Se non che quella idea metafisica è piú, a mio parere, una obbliqua satira della specie umana. Poiché, dipingendo costumi e governi liberi d’ogni passione, e dalla sola ragione diretti, e però impossibili non solo, ma né atti pure ad esperimento, viene a provare che le leggi tutte devono prendere norma da’ vizi e dalla naturale e necessaria malvagitá de’ mortali. E Platone stesso, perché scriveva ad uomini greci, e non agli angioli della sua repubblica, non è forse, e per l’altezza de’ concetti, e per la pittura de’ personaggi, e per la passione delle sue narrazioni, e per quell’intrinseco incantesimo del suo stile, piú poeta d’ogni altro scrittore, e piú che non si conviene forse a filosofo? Non chiama egli «divini» i poeti, e gli stessi interpreti loro «ispirati dall’alto»?1. Era dunque non esilio, ma ostracismo quello de’ poeti dalla sua repubblica; la quale opinione, assurdamente raccolta, serve di spada agli scienziati illiberali ed a’ principi ignoranti, degni di essere capitanati da quell’imperadore, il quale, per non parere da men di Platoneí2, poco mancò che non cacciasse da tutte le biblioteche le statue ed i libri di Virgilio e di Livio.

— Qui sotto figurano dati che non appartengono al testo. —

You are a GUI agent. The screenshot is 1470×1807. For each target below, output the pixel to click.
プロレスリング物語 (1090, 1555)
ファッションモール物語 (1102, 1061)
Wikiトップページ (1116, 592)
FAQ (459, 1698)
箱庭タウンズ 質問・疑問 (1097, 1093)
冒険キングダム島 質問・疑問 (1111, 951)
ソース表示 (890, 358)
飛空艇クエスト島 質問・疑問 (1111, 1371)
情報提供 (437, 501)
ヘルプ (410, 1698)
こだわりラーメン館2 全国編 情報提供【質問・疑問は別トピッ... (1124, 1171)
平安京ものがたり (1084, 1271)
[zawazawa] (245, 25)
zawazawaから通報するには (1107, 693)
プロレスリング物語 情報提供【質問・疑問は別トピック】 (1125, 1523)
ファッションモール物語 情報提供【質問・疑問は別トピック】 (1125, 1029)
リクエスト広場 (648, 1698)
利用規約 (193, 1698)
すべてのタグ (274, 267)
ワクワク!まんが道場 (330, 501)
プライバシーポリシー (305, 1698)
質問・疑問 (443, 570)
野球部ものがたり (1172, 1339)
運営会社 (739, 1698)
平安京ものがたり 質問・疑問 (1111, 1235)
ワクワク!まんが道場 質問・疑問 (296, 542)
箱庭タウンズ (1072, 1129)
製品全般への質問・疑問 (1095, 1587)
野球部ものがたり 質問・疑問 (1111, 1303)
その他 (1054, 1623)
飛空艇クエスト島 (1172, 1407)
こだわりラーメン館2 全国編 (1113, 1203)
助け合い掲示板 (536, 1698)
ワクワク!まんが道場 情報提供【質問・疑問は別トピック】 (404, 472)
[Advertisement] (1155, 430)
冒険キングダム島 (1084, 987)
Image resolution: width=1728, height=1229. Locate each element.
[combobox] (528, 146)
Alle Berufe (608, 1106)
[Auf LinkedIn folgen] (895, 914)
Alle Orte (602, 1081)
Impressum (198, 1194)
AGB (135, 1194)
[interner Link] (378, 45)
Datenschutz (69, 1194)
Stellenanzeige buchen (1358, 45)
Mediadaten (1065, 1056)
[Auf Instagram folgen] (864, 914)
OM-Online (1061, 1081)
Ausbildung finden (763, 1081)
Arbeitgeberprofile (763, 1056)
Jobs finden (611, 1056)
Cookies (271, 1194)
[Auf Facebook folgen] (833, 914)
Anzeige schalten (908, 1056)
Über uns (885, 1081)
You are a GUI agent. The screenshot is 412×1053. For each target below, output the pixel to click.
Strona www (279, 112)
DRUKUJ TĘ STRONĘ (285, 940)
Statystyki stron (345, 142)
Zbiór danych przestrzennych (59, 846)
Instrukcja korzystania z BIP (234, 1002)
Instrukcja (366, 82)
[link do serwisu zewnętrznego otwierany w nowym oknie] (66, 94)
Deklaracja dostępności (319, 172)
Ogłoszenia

VIII. Tornando alla religione, ciascuno de’ poeti teologi e storici da noi citati, è pur poeta ebreo, inglese, italiano; ma Omero solo è poeta de’ secoli e delle genti. Si ha ciò forse ad ascrivere alla antichitá, a cui amano i mortali di congiungersi con l’immaginazione per possederla ed aggiungerla alla loro vita presente? Ma gli ebrei furono contemporanei d’Omero; anzi, per le loro storie, piú antichi. Forse al lume che gli scrittori hanno dato a que’ tempi? Sono piú illustrate le storie inglesi e le nostre. Dunque è pur forza ascrivere questo effetto alla universalitá di quella religione omerica, che, distesa a tutte quasi le nazioni, da cui le moderne discendono, la reputiamo ereditá degli avi; e molto piú alla allegoria che quegli iddii hanno a tutte quante le passioni ed a tutte le cose naturali. Per questa

  1. Plato, in Ione, passim. *Nel quale dialogo Socrate dice: «Tum quod oporteat in plurimis atque bonis poëtis, in Homero praecipue poëtarum omnium optimo atque divinissimo assidue versari, neque carmina illius solum, verum eitiam sensa perdiscere».*
  2. Sveton., in quarto Caesore, cap. 34.